• **TEXT PASSAGE**:
— begin —
Forgiveness Meditation Practice

Category: Love & Compassion Meditation | Meditation for Addiction Recovery | Mind Trainer Articles | Popular

Forgiveness is key to addiction recovery

Healing relationships is key to addiction recovery

Without relationship, there is no practice, there is no recovery. Finding a way to heal relationships and the pain that can get in their way is core to our recovery. That’s why we begin our meditation by recognizing what was done and the pain that it caused. If we’re offering forgiveness to someone who had hurt us, for example, we could say, “Recognizing the pain that has been caused, I offer you forgiveness.” This is our core principle if we’re going to move forward towards forgiveness and reconciliation: we acknowledge the pain, we acknowledge the harm.

Likewise, we acknowledge our own mistakes. This is the place where we can join with others, to see their mistakes and have compassion for their humanness. When we have self-compassion, when we acknowledge the harm that we have caused others as a result of our own suffering, confusion, greed, and hatred and ask for forgiveness, I think this really primes the compassion.
— end —
• **DATASET**:
— begin —
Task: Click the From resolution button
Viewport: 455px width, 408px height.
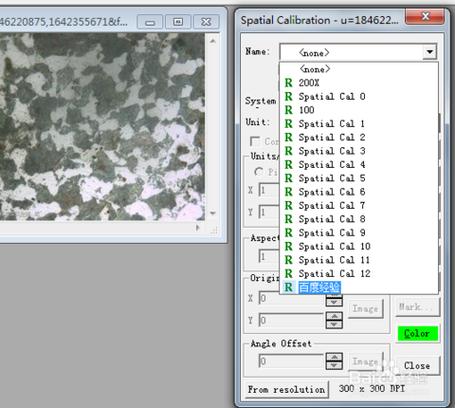Action: pos(286,389)
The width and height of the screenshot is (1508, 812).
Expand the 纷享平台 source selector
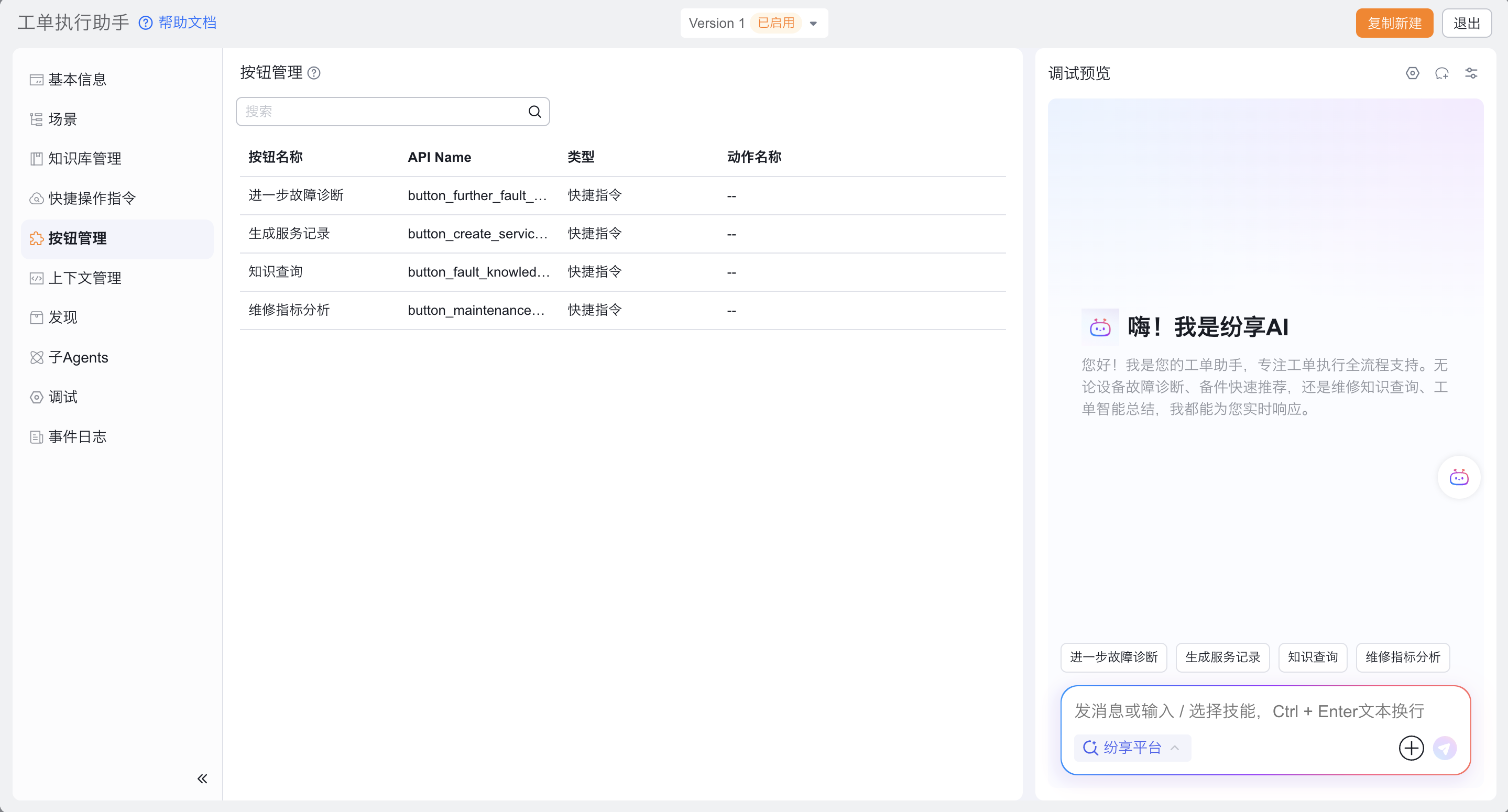coord(1132,748)
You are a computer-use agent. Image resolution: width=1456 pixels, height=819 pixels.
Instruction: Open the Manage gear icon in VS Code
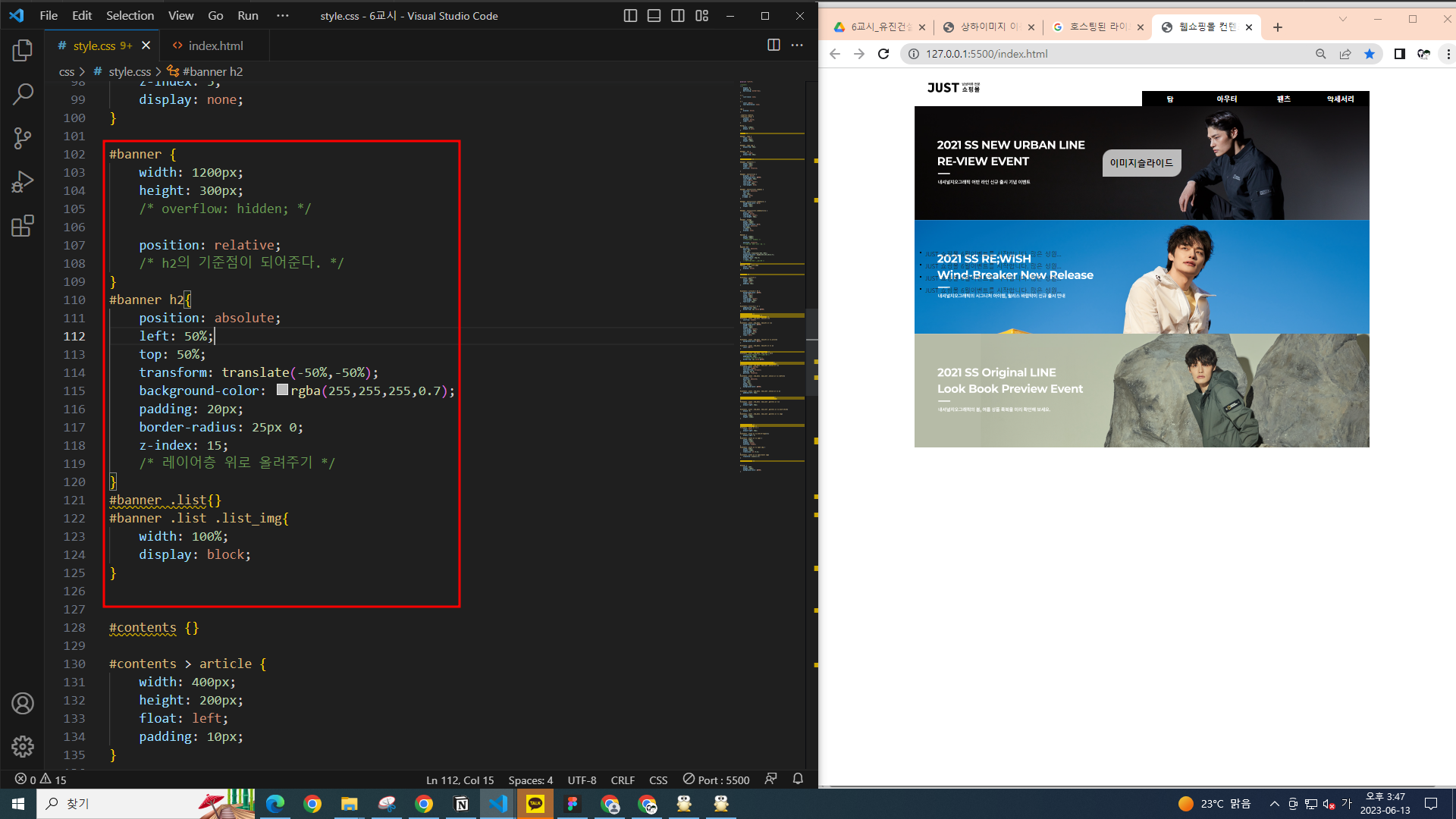point(23,746)
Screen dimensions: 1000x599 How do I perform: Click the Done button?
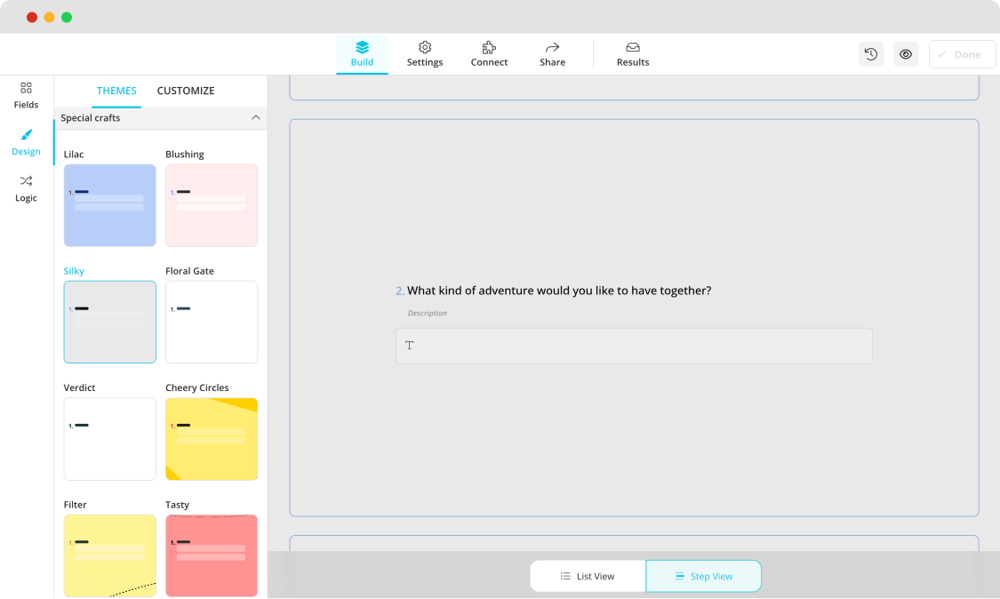pos(961,55)
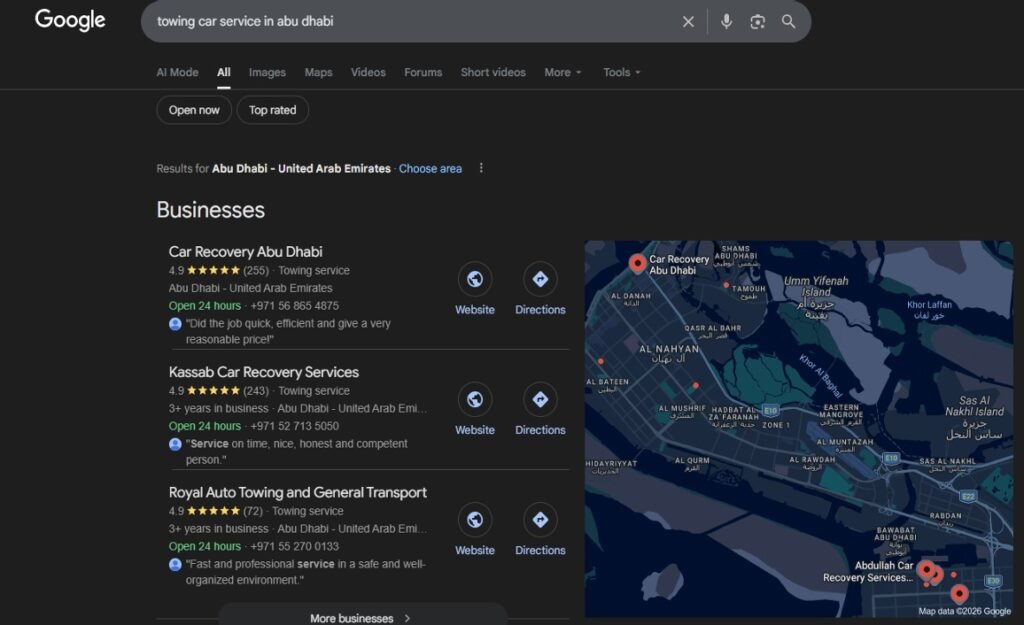Click the search magnifier icon
The width and height of the screenshot is (1024, 625).
click(789, 21)
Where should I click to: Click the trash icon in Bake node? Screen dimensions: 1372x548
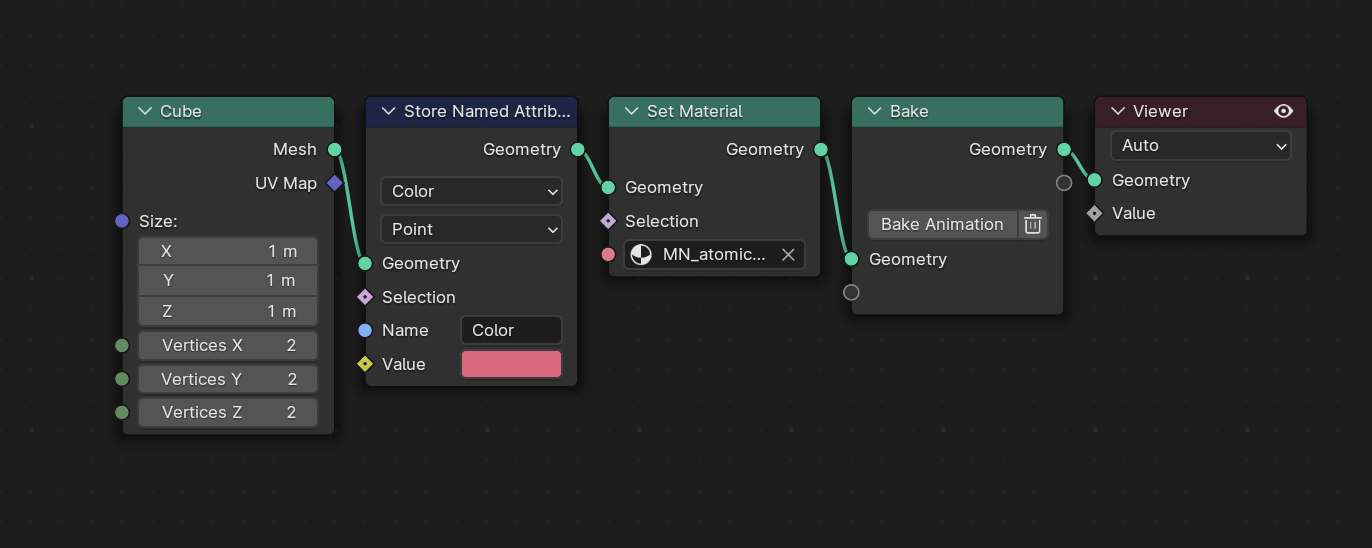(x=1033, y=224)
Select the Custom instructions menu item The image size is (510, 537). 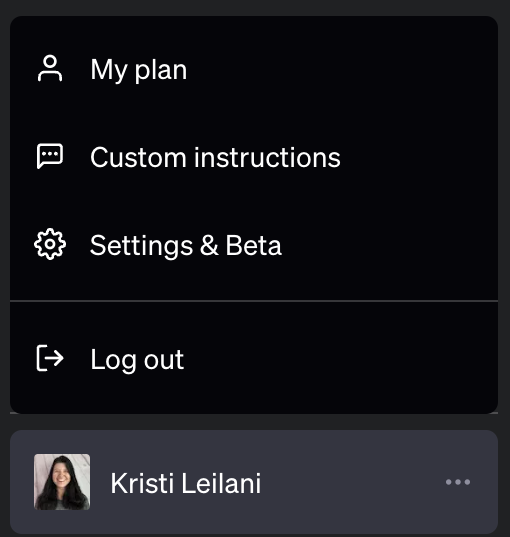click(254, 157)
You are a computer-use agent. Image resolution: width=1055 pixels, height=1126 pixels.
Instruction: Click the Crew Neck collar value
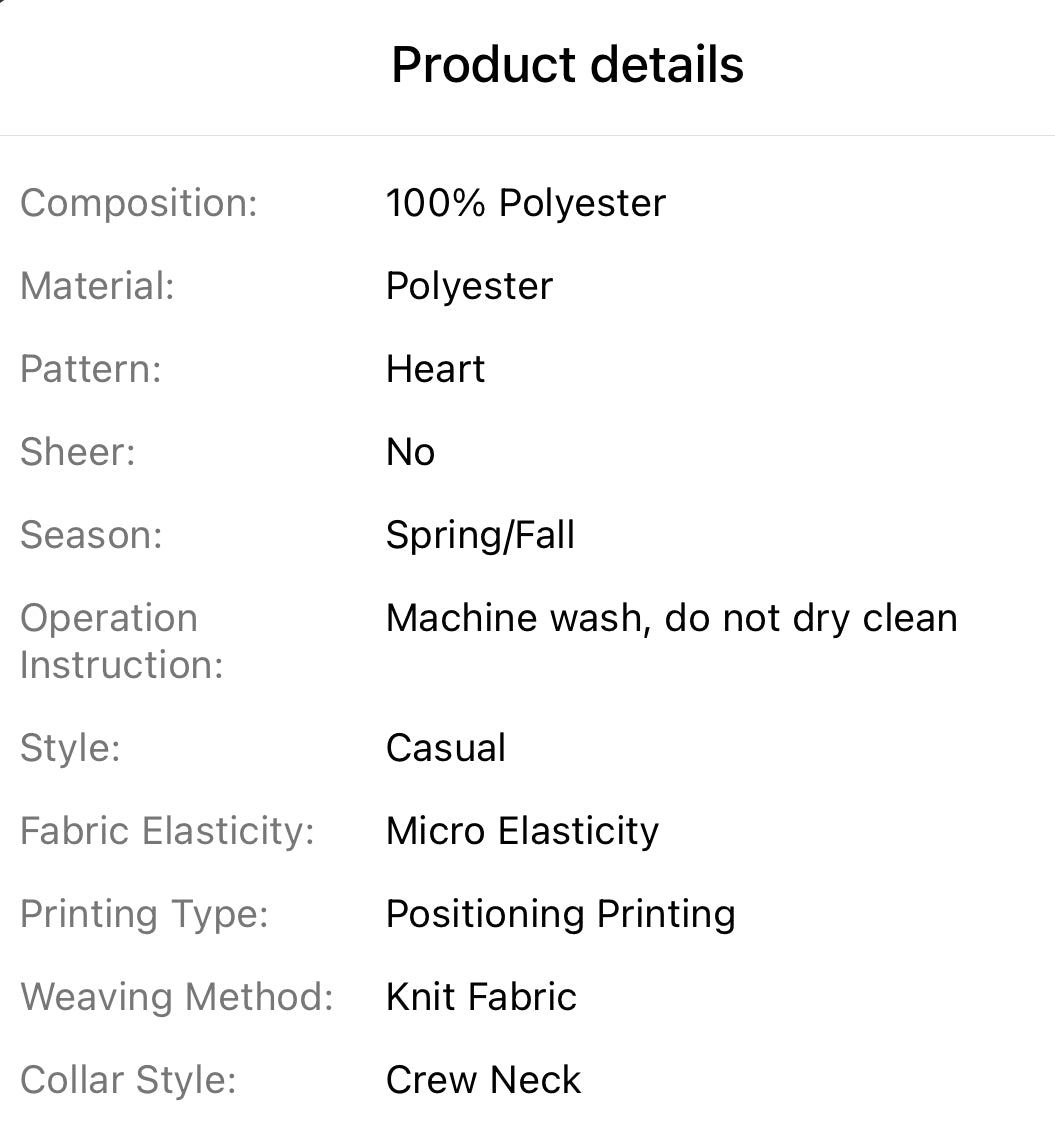[483, 1080]
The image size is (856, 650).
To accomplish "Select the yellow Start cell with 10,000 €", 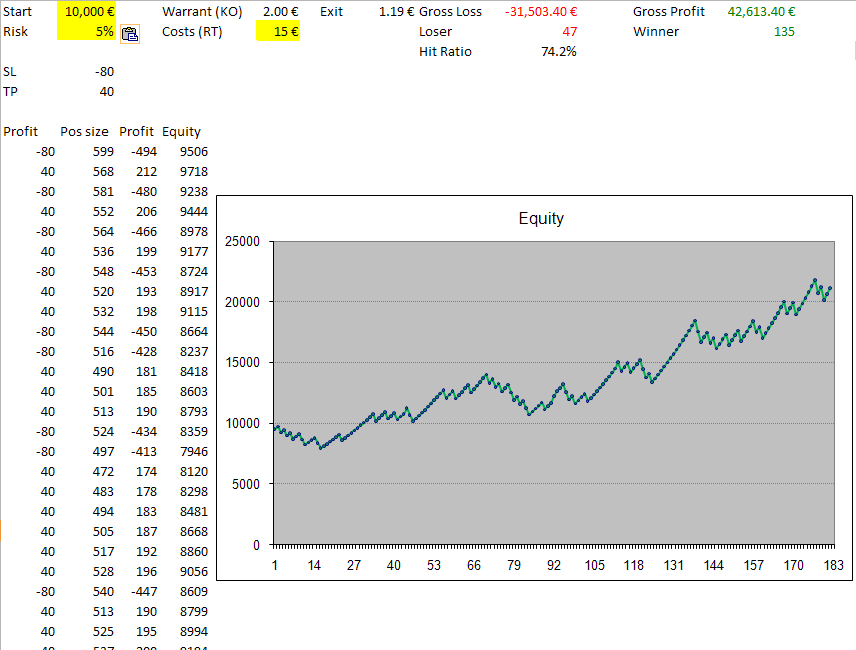I will click(x=88, y=12).
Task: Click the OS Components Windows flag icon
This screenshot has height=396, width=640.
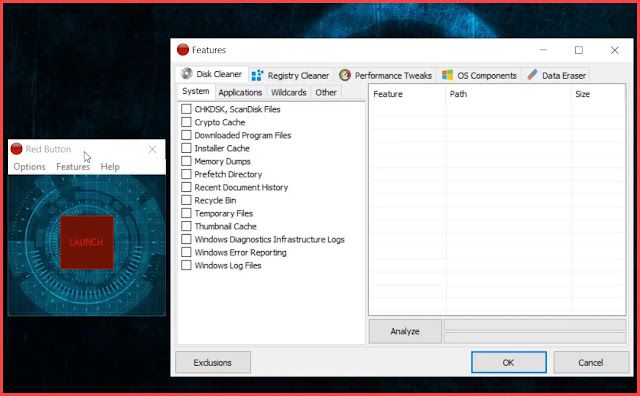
— end —
• **WRITTEN PROBLEM**: Can you reproduce the forgiveness meditation text from above, word for word and in full?

• **COMPLETE OUTPUT**:
Forgiveness Meditation Practice

Category: Love & Compassion Meditation | Meditation for Addiction Recovery | Mind Trainer Articles | Popular

Forgiveness is key to addiction recovery

Healing relationships is key to addiction recovery

Without relationship, there is no practice, there is no recovery. Finding a way to heal relationships and the pain that can get in their way is core to our recovery. That’s why we begin our meditation by recognizing what was done and the pain that it caused. If we’re offering forgiveness to someone who had hurt us, for example, we could say, “Recognizing the pain that has been caused, I offer you forgiveness.” This is our core principle if we’re going to move forward towards forgiveness and reconciliation: we acknowledge the pain, we acknowledge the harm.

Likewise, we acknowledge our own mistakes. This is the place where we can join with others, to see their mistakes and have compassion for their humanness. When we have self-compassion, when we acknowledge the harm that we have caused others as a result of our own suffering, confusion, greed, and hatred and ask for forgiveness, I think this really primes the compassion.